Prognostic significance of clinical risk models and genomic alterations in Waldenström macroglobulinemia before or after BTK inhibitor era Free

Waldenström's macroglobulinemia (WM) is an indolent B-cell lymphoma with high heterogeneity. Several clinical risk models, including IPSSWM, rIPSSWM, and MSSWM, were established before the widespread use of Bruton tyrosine kinase inhibitors (BTKi). However, it is unclear which of the pre-BTKi prognostic models has the greatest predictive power in the current era, or whether these models remain applicable for patients receiving BTKi therapy. Moreover, the prognostic significance of specific genomic alterations is still under debate in different treatment contexts.

Methods This study retrospectively analyzed patients with symptomatic WM, diagnosed between June 2013 and June 2023 at the Institute of Hematology and Blood Diseases Hospital, according to the criteria of the Second International Workshop on WM. MYD88 and CXCR4 mutations were detected by Sanger sequencing, droplet digital PCR, allele-specific PCR, or targeted next-generation sequencing (NGS).
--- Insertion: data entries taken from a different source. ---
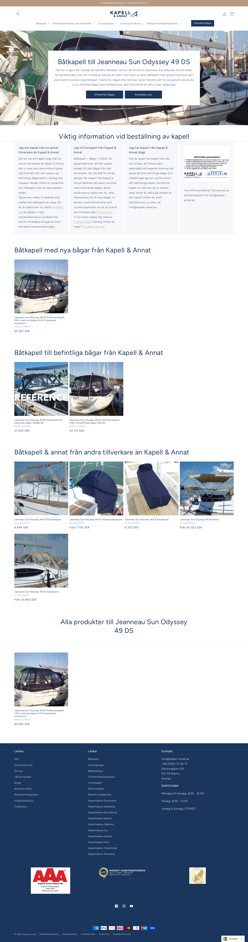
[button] (18, 14)
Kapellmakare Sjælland (101, 824)
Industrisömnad (23, 765)
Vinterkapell (95, 782)
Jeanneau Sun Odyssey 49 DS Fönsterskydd (37, 519)
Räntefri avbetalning (99, 794)
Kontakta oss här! (94, 226)
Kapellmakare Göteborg (101, 806)
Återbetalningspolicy (26, 794)
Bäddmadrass (95, 771)
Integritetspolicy (23, 800)
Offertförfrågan (104, 94)
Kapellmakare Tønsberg (101, 854)
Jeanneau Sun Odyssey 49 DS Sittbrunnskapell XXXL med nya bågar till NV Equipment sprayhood (39, 320)
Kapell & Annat (29, 934)
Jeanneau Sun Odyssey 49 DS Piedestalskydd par (96, 519)
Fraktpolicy (20, 806)
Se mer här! (105, 212)
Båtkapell (93, 759)
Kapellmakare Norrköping (102, 812)
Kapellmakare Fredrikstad (102, 848)
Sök (16, 759)
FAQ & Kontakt (22, 776)
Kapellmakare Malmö (100, 818)
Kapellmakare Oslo (98, 842)
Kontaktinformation (122, 934)
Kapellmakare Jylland (100, 836)
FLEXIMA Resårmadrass (101, 776)
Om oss (18, 771)
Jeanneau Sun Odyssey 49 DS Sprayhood (36, 591)
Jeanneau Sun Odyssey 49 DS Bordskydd (147, 519)
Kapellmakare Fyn (98, 830)
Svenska (233, 938)
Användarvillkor (88, 934)
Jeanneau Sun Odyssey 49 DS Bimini (199, 519)
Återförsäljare (96, 788)
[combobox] (233, 939)
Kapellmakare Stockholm (102, 800)
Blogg (17, 782)
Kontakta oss (143, 94)
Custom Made (83, 221)
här (148, 202)
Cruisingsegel (96, 765)
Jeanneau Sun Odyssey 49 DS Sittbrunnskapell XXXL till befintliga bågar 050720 (94, 421)
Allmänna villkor (23, 788)
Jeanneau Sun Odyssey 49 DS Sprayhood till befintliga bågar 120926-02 (38, 421)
Mutation status for MYD88 and CXCR4 was available for 453 and 430 patients, respectively, and NGS data were available for 292 patients.

Results Our study cohort included 453 symptomatic WM patients, with 203 receiving non-BTKi therapy and 250 receiving BTKi-based therapy at any line of treatment. The median age at diagnosis was 61 (range, 28–86) years, and 71.5% were male. The median follow-up for the entire cohort was 56.6 (95%CI, 52.6–63.5) months.

In the non-BTKi cohort, all three models showed significant prognostic discrimination, with rIPSSWM demonstrating the highest predictive accuracy for overall survival (OS) (C-statistic: 0.702, 95% CI, 0.624–0.781), significantly greater than that of IPSSWM (0.632, 95% CI, 0.560–0.704; P = 0.044), and comparable to MSSWM model (0.687, 95% CI, 0.614–0.760; P = 0.661). In contrast, these models failed to distinguish survival outcomes in the BTKi cohort. The rIPSSWM model still yielded the highest C-statistic (0.643, 95% CI, 0.544–0.743), but the overall discrimination of all three models was notably reduced (IPPSWM: 0.547, 95% CI, 0.451-0.644; MSSWM: 0.567, 95% CI, 0.447-0.688). Notably, among patients receiving first-line BTKi-based therapy, those classified as high-risk by any model achieved survival outcomes comparable to lower-risk patients, suggesting that upfront BTKi can overcome the adverse impact of high-risk clinical features.

Given the importance of MYD88 and CXCR4 mutations in WM, we assessed the prognostic impact in patients receiving first-line BTKi-based versus non-BTKi regimens. MYD88 mutation was significantly associated with favorable outcomes exclusively in patients treated with first-line BTKi-based therapy, while CXCR4 mutations were associated with significantly inferior prognosis in both BTKi-based and non-BTKi cohorts. In the first-line BTKi cohort, multivariate analysis confirmed MYD88^MUT as an independent favorable predictor for both PFS (HR 0.28; P = 0.023) and OS (HR 0.13; P = 0.003), while CXCR4^MUT independently predicted poorer PFS (HR 2.21; P = 0.033) and OS (HR 3.95; P = 0.016). Conversely, in the non-BTKi cohort, only the rIPSSWM model remained a significant prognostic factor for PFS and OS.

Among the 292 patients with available NGS data, we identified 112 recurrent mutations. MYD88 (87.2%) and CXCR4 (29.5%) were the most frequent, followed by TP53 (9.2%), ARID1A (7.2%), TBL1XR1 (6.5%), KMT2D or IGLL5 (5.8%), CD79B ( 5.5%). Univariate analysis showed that TP53^MUT was associated with significantly worse outcomes under BTKi therapy (P = 0.005 for PFS; P < 0.001 for OS). In the non-BTKi cohort, TP53-mutated patients also had shorter PFS (5-year landmark, P = 0.041) though OS was not significantly different (P = 0.406). Additionally, in the non-BTKi cohort, mutations in TBL1XR1 were associated with inferior PFS (P = 0.043), and IGLL5 mutation correlated with worse OS (P = 0.006).

Conclusions Our study demonstrates that prognostic assessment in WM should be tailored to the treatment context. Traditional clinical models (IPSSWM, rIPSSWM, and MSSWM) remain informative for patients treated with immunochemotherapy or non-targeted therapies, with rIPSSWM offering the most refined risk stratification. However, these models alone are insufficient in the BTKi era. Genetic biomarkers, particularly MYD88, CXCR4, and TP53 mutations, provide superior prognostic value for BTKi-treated patients, supporting the integration of molecular profiling into risk assessment and treatment decisions.